Re: Re: Use placeholders. For SECURITY!
by nevyn (Monk) on Nov 14, 2003 at 11:24 UTC
    But then again, I'd rather employ someone who knows how to do right and uses placeholders than someone who uses placeholders because they saw an article on a website that told them they should "for security." The former's understanding would be far more valuable than the latter's best practices.

    This seems like a simplification gone too far, personally for either PostGres or Oracle I wouldn't know the entire set that needs to be escaped (or I least I wouldn't trust myself to get it perfect -- which it would need to be). I wouldn't even trust myself to do it perfectly for bourne shell etc., which I use more often, without looking it up. I know the reasons behind why you would do it though, and I could write a non-perfect escaping mechanism (read less than useless). However I doubt there are many people who are cargo culting the use of placeholders ... it's just not that hard a concept. It's probably much more likely that those people are just passing data straight from the web form to the DB.

    Also, personally, if someone said they could escape the SQL properly without using placeholders ... I'd have visions of the thousands of C programers who said they could write buffer overflow free code without using an API that made it impossible not to ... so I might well not prefer them based on that.

    --
    James Antill
Re: Re: Use placeholders. For SECURITY!
by hardburn (Abbot) on Nov 14, 2003 at 16:01 UTC

    I'd rather employ someone who knows how to do right and uses placeholders than someone who uses placeholders because they saw an article on a website that told them they should "for security." The former's understanding would be far more valuable than the latter's best practices.

    I think it's more common that programmers think they know how to do it right, and will probably even be able to fool an interviewer into thinking they know how to do it right, but will often miss an edge case. Or perhaps they know how to do it right for MySQL, but the same code doesn't catch a potential problem for PostgreSQL.

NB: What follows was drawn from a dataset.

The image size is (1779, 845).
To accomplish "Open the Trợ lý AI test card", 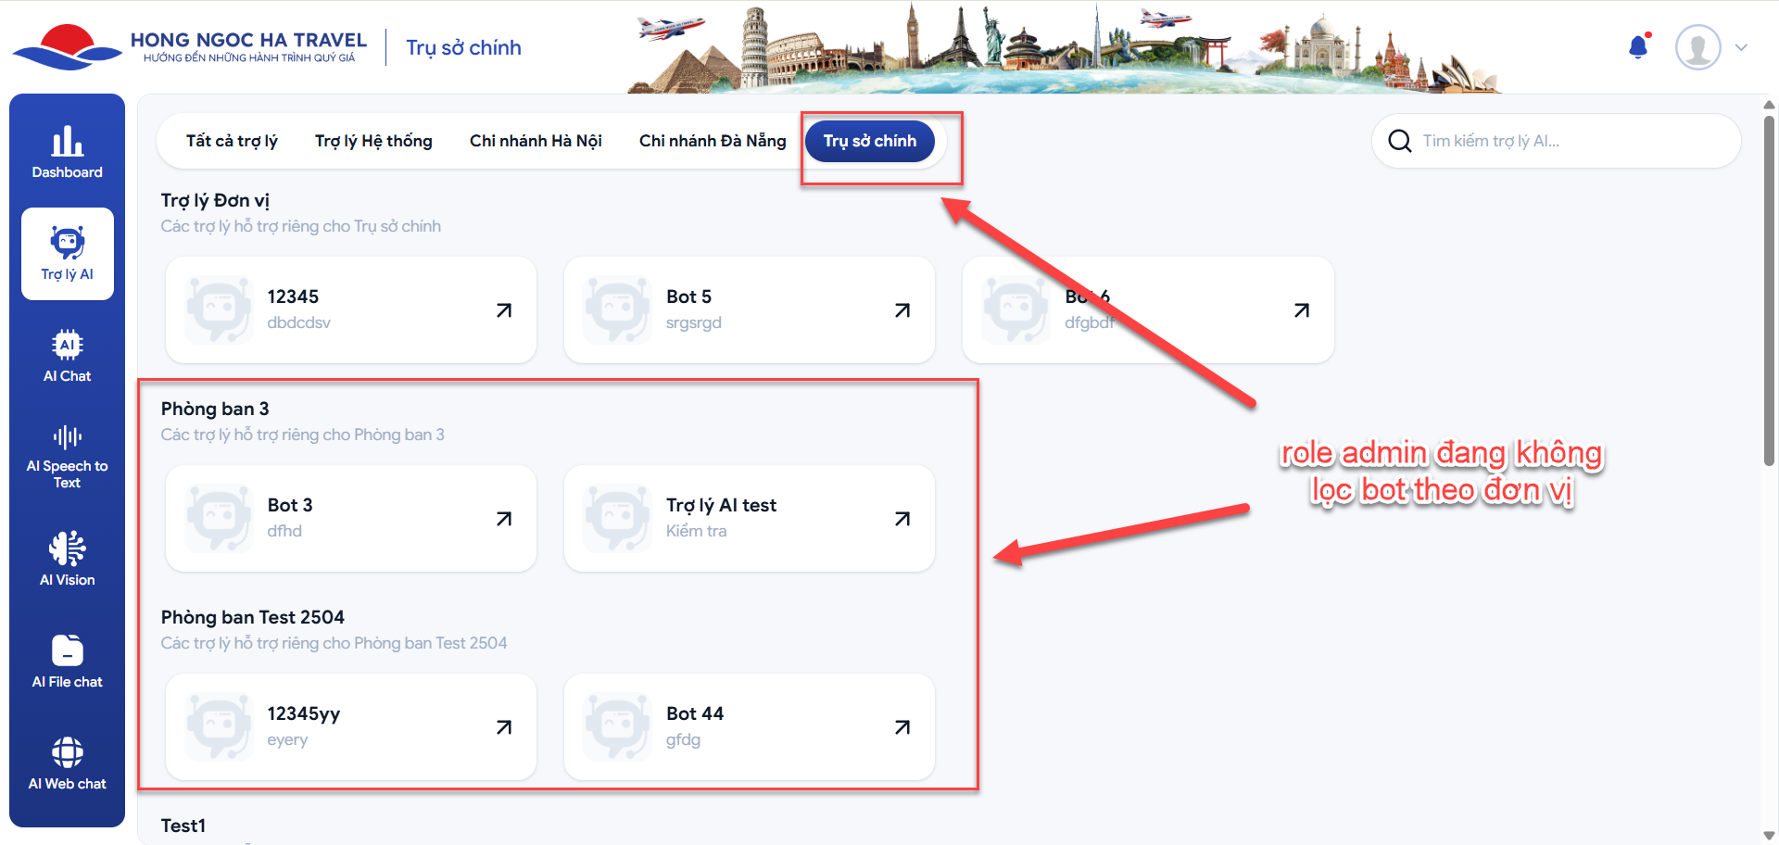I will [749, 518].

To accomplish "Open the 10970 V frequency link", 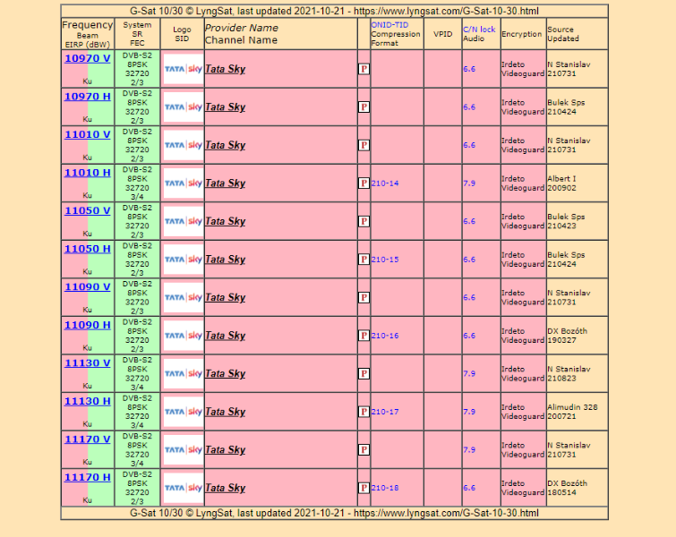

    I understand enough to know that I don't understand, which might sound self-detrimental, but it actually puts me way ahead of programmers who think they know what they're doing but actually get it wrong. Admiting the fact that I don't understand the complete problem set, I use placeholders because someone who does understand already did the work for me. If that person actually didn't understand (i.e., there's a bug in a DBD's placeholder mechanisim), it's a lot easier to change the DBD module then to fix a lot of programs in production.

    That's not even touching on the other benifits of placeholders, like efficiency of cached statements (especially in a mod_perl environment).

    ----
    I wanted to explore how Perl's closures can be manipulated, and ended up creating an object system by accident.
    -- Schemer

    : () { :|:& };:

    Note: All code is untested, unless otherwise stated

      I understand enough to know that I don't understand...
      Indeed. This is probably similar to what my Dad (an ex-air force pilot) used to say about pilots: beginners are very careful, and experienced pilots are careful. It's the intermediates that are really dangerous, because they think they know everything, but they don't know enough to know that they don't.

      Michael

      PS - I hope that last sentence makes sense :-)

      I think it's more common that programmers think they know how to do it right

      Sure, but I think you missed my point. I'd rather hire someone who understands the issues and uses best practices than someone that just uses best practices without really knowing why they are "best".

      I understand enough to know that I don't understand, which might sound self-detrimental

      That sounds both honest and like you have a realistic perspective on what you'd need to learn. Those are two other good qualities that one might look for in an interview.

      Regarding how one might fool an interviewer, that's quite true. It depends on the skill of the interviewer as well as his proficiency in the technical material being covered. (Assuming it's a technical interview.)